Пронеслася и скрылася, как лихой буйный шквал,
А теперь на пути у нас новый встал перевал.
Что же, верные други мои, снова надо в поход,
За любимую Родину зашагаем вперед.
Помня молодость милую, помня тех, кто упал,
Зашагаем, товарищи, на седой перевал…
Я случайно купила пластинку и не расстаюсь с ней. Жаль только, патефона нет, играть не на чем…»
Больше писем не было. Зато был отрывок из воспоминаний о Лизе ее младшей сестры, Татьяны Григорьевой. Как уже поняла Алёна, Григорьева — была настоящая фамилия Елизаветы, а Петропавловская — ее партизанский псевдоним, и отчасти эти воспоминания ее сестры объясняли, почему она взяла именно его:
«Помню свое детство в старом доме в Мезенске. Мы жили на Липовой, номер 14а, вместе с еще одной семьей. Это был большой флигель старинного барского дома, раньше там жила прислуга. Сам барский дом стоял в развалинах, его почему-то никто не пытался отремонтировать, развалины поросли бурьяном и крапивой. Мы там играли с удовольствием весной и в июне, а потом начинала буйствовать крапива, да так, что не слишком разыграешься.
Единственное целое, что от барского дома осталось, — это крыльцо. Иногда моя сестра Лизочка брала кусочек тюля, покрывала им голову, подвязывала фартук и садилась на крыльце в «кресло» из кирпичей и сучьев. Такой в нашем представлении была барыня — бывшая хозяйка нашего дома.
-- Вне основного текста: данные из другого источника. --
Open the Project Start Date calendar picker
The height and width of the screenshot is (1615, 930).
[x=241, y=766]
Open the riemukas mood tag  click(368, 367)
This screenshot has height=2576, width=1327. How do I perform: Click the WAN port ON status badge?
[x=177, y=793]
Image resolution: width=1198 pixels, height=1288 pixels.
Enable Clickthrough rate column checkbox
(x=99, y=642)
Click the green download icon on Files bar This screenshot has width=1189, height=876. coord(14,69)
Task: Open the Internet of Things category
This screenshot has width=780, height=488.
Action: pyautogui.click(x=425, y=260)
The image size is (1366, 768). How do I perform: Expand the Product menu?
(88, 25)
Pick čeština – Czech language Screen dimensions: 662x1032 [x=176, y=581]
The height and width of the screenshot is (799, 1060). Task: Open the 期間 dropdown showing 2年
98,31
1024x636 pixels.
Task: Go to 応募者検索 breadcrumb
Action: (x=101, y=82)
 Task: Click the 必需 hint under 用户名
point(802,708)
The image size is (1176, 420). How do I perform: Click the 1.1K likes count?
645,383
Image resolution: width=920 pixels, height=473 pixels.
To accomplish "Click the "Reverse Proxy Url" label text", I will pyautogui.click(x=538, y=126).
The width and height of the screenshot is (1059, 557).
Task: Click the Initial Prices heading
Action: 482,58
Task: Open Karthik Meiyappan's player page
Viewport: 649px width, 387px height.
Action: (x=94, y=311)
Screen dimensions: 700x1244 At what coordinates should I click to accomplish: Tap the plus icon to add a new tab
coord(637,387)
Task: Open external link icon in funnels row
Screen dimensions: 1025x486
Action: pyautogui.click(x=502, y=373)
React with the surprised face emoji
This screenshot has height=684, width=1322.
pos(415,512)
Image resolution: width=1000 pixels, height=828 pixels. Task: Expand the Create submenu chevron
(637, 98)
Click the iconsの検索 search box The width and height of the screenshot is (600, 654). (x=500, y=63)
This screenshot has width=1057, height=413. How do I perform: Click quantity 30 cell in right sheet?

Мы забирались к ней в сад, ломали сирень, барыня — Лизочка — вскакивала с кресла, размахивала руками и кричала: «Ах, разбойники! Ну, подождите, я позову милиционера!» — так обычно на нас ругалась дворничиха, и мы тогда даже не знали, что нужно кричать городового, а не милиционера, если уж про барынь речь идет…
Эту пору жизни в Мезенске я помню до 1935 года, до того времени, как арестовали моего деда, священника, отца Игнатия Петропавловского. Моя бабушка осталась ждать исхода его дела, хотя всем понятно было, какой тут может быть исход, один он был для всех: к стенке врага народа, да и все, семью тоже, конечно, не помилуют… Ну вот. Бабушка, значит, осталась ждать своей участи, а матери моей велела ехать в семью ее мужа. Тут такая история: супруг матери, отец мой покойный, Григорьев Илья Климович, был родом из Горького, он приезжал в Мезенск в командировку и там с матушкой нашей познакомился, и они с ним друг друга полюбили. Они зарегистрировались тайно, а венчаться не стали, потому что Григорьев был из крепкой староверской семьи, хоть и атеист. Над церковниками он смеялся и как старовер, и как атеист. Ну, дед мой, конечно, был против такого брака и дочку к Григорьеву не отпустил. Илья Климович приезжал в Мезенск часто, самое малое раз в месяц, родители встречались. Так родились у них две дочки, Лизочка и я, Таня. Лизочка была старшая. Она очень любила покойного деда-священника и сама была его любимица, очень горько плакала, когда мать нас увезла, и потом не раз говорила, что арест деда — самое несправедливое на свете, что только могло произойти. Думаю, именно поэтому потом, в партизанах, она и приняла его фамилию».